# CAM w/Nitrous



## goatfarmer (Jun 6, 2006)

Read all Threads I could find on here about the right cam for an ls2 A4 or LS2 in general. Got some GREAT info, but the question I still had would be...what CAM would be a great choice if you have plans to use atleast a 100 shot of Nitrous down the road? Weekend driven and track driven car in mind, and the lope and idle aren't of any concern as long as she doesn't lose power or need head work. Headers will be used!


----------



## goatfarmer (Jun 6, 2006)

No one knows? Tough subject I know, but it helps to know the cam so I can pick the torque converter. Or I could call someone and just ripped off! LOL!


----------



## 05 goatman (Sep 13, 2005)

id call some top shops ie mike norris @nlperformance in orlando or someone who knows the lsx engine family just to get ya pointed in the right direction


----------



## smitty's05gto (Feb 5, 2006)

goatfarmer said:


> Read all Threads I could find on here about the right cam for an ls2 A4 or LS2 in general. Got some GREAT info, but the question I still had would be...what CAM would be a great choice if you have plans to use atleast a 100 shot of Nitrous down the road? Weekend driven and track driven car in mind, and the lope and idle aren't of any concern as long as she doesn't lose power or need head work. Headers will be used!



i've got an aggressive cam for my every day driver GTO and i spray on it.... 

drop me a PM if you'd like.


----------

Listed entries:
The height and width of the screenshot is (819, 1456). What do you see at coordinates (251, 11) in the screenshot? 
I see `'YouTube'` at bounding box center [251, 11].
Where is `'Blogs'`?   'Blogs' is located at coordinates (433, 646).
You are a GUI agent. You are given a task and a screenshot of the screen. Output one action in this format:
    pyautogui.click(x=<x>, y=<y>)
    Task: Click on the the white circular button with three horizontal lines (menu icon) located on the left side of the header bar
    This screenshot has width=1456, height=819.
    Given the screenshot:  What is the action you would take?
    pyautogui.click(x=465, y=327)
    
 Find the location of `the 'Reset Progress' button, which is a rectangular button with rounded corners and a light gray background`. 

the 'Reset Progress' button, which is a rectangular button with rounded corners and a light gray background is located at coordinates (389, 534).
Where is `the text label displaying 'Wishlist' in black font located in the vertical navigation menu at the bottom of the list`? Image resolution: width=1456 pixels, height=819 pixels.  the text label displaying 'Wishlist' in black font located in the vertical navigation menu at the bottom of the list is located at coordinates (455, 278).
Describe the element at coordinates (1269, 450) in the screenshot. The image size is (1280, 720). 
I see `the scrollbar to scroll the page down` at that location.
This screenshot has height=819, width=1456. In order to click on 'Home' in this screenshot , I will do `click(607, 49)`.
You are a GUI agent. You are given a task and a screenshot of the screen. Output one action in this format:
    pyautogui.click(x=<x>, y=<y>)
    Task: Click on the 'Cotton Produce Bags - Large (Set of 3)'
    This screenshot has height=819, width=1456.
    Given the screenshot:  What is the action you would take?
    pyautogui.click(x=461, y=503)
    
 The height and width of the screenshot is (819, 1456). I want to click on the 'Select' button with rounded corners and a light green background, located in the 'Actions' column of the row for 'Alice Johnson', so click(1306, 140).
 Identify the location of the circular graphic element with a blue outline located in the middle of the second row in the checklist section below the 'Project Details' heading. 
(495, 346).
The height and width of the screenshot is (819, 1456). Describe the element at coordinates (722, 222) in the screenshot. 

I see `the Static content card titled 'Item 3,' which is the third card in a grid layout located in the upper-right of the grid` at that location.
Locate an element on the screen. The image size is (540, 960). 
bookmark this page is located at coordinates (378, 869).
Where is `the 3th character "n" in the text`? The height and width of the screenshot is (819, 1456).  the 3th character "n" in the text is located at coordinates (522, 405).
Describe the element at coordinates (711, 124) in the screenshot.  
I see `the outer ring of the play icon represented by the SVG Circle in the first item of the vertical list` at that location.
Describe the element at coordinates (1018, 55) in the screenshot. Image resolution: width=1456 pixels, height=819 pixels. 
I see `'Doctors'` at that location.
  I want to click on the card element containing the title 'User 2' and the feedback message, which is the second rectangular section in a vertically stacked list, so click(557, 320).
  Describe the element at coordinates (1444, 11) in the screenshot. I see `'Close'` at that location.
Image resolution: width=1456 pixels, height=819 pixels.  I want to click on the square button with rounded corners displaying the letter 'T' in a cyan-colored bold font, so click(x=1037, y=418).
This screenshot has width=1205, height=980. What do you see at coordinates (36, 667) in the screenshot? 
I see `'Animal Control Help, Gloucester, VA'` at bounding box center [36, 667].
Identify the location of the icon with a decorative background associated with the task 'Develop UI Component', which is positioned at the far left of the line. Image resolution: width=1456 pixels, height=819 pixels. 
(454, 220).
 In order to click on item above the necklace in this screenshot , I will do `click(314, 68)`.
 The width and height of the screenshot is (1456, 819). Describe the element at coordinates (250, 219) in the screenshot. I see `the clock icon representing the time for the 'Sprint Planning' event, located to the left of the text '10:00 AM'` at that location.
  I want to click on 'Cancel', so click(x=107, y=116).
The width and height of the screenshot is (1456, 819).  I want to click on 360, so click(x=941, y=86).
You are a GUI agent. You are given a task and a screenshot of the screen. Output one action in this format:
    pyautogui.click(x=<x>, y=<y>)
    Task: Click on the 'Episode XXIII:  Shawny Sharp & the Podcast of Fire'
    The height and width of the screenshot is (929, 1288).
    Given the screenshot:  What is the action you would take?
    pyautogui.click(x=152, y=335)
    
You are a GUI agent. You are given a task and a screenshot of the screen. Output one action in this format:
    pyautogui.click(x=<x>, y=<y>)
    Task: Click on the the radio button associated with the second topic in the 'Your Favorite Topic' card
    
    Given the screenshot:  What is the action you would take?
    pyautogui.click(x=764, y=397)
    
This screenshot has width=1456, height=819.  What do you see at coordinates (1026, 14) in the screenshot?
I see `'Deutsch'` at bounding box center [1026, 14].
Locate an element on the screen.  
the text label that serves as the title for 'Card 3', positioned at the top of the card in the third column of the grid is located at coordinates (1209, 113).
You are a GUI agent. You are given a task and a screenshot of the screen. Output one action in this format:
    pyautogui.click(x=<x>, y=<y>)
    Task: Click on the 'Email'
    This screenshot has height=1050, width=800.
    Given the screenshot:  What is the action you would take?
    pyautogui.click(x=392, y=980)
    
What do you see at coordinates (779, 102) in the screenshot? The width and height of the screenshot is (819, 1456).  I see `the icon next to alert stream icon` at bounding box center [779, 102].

List of tasks:
a – In the cam and nitrous thread, why does goatfarmer want to settle on a cam? Answer in one to three sentences.
b – From the cam and nitrous thread, extract the passage from "## smitty's05gto (Feb" up to and including "spray on it....".
You won't need the rows for this.

Exercise results:
a – Knowing the cam helps goatfarmer pick the torque converter.

b –
## smitty's05gto (Feb 5, 2006)

goatfarmer said:


> Read all Threads I could find on here about the right cam for an ls2 A4 or LS2 in general. Got some GREAT info, but the question I still had would be...what CAM would be a great choice if you have plans to use atleast a 100 shot of Nitrous down the road? Weekend driven and track driven car in mind, and the lope and idle aren't of any concern as long as she doesn't lose power or need head work. Headers will be used!



i've got an aggressive cam for my every day driver GTO and i spray on it....